Using the basic operations of relational algebra (RA), it is possible to obtain the largest value assigned to a given attribute of a relation. This post shows how this can be done.
To start, consider the following operators of RA (below, $R$ and $S$ are relations):
| $\sigma_{\theta}(R)$ | select tuples (rows) from $R$ which satisfy the condition $\theta$, where $\theta$ consists of comparisons of attributes from $R$ using the following binary operators: $\lt$, $\leq$, $=$, $\geq$ and $\gt$ |
| $\Pi_{a_1,\ldots,a_n}(R)$ | extract attributes (columns) $a_1,\ldots,a_n$ from $R$ (duplicate tuples are discarded so each tuple in the resulting relation is unique) |
| $\rho_{a/b}(R)$ | rename attribute $b$ from $R$ to $a$ |
| $R \bowtie_{\theta} S$ | $\theta$-join of $R$ and $S$: computes all combinations of tuples from $R$ and $S$ that satisfy the condition $\theta$ ($R \bowtie_{\theta} S = \sigma_{\theta}(R \times S)$, where $R \times S$ is the Cartesian product of $R$ and $S$) |
Consider now the relation $P$ below:
| Name | Age |
|---|---|
| Peter | 21 |
| Bob | 25 |
| Alice | 32 |
| John | 27 |
The maximum age of the people listed in $P$ can be retrieved as follows: $$ \max_{P}(\textrm{Age}) := \Pi_{\textrm{Age}} P - \Pi_{\textrm{Age}}\left[ P \underset{\textrm{Age} \lt \textrm{Age2}}{\bowtie} \left(\rho_{\textrm{Name2/Name}}\rho_{\textrm{Age2/Age}} P\right)\right] $$ In other words, we first obtain a relation $\Pi_{\textrm{Age}} P$ which contains a single column with all ages and subtract from it the set of all ages which are smaller than some other age.
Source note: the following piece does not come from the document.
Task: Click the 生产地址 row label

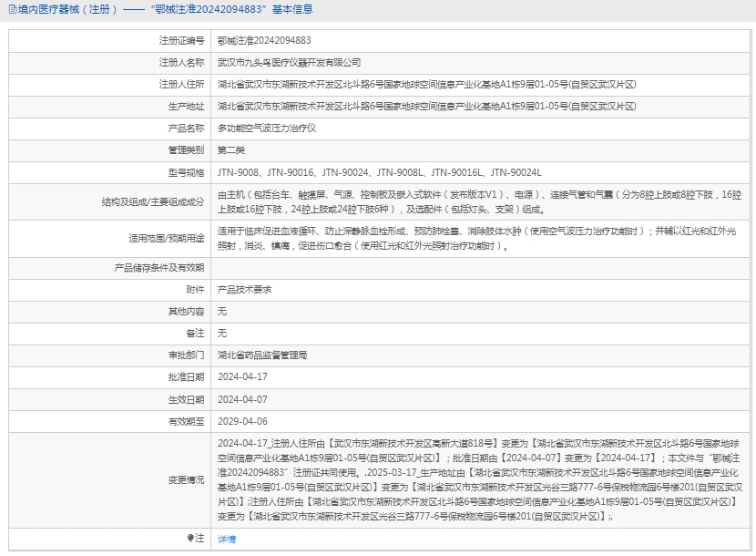Action: (186, 107)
To clarify the second part, notice that: $$ P \underset{\textrm{Age} \lt \textrm{Age2}}{\bowtie} \left(\rho_{\textrm{Name2/Name}}\rho_{\textrm{Age2/Age}} P\right) $$ is a relation containing four columns ($\textrm{Name}$, $\textrm{Age}$, $\textrm{Name2}$, $\textrm{Age2}$) with each of its tuples satisfying $\textrm{Age} \lt \textrm{Age2}$. Applying $\Pi_{\textrm{Age}}$ to this relation gives us another relation with a single column ($\textrm{Age}$) containing all original age values from $P$ which are smaller than some other age value in $P$. Therefore, the relation $$ \Pi_{\textrm{Age}}\left[ P \underset{\textrm{Age} \lt \textrm{Age2}}{\bowtie} \left(\rho_{\textrm{Name2/Name}}\rho_{\textrm{Age2/Age}} P\right)\right] $$ contains all ages except the largest one, so removing these values from $\Pi_{\textrm{Age}} P$ yields a relation with a single age value: the largest one.
Comments
If this does not seem obvious, notice that: $$ \Pi_{\textrm{Name}, \textrm{Age}}\left[ P \underset{\textrm{Age} \lt \textrm{Age2}}{\bowtie} \left(\rho_{\textrm{Name2/Name}}\rho_{\textrm{Age2/Age}} P\right)\right] $$ is a relation containing all people who are younger than someone else. By subtracting this relation from $\Pi_{\textrm{Name}, \textrm{Age}} P$, you obtain a relation containing only the people who are the oldest.
If you have additional attributes on your original relation $P$, change the projections accordingly to select the attributes you wish to keep at the end.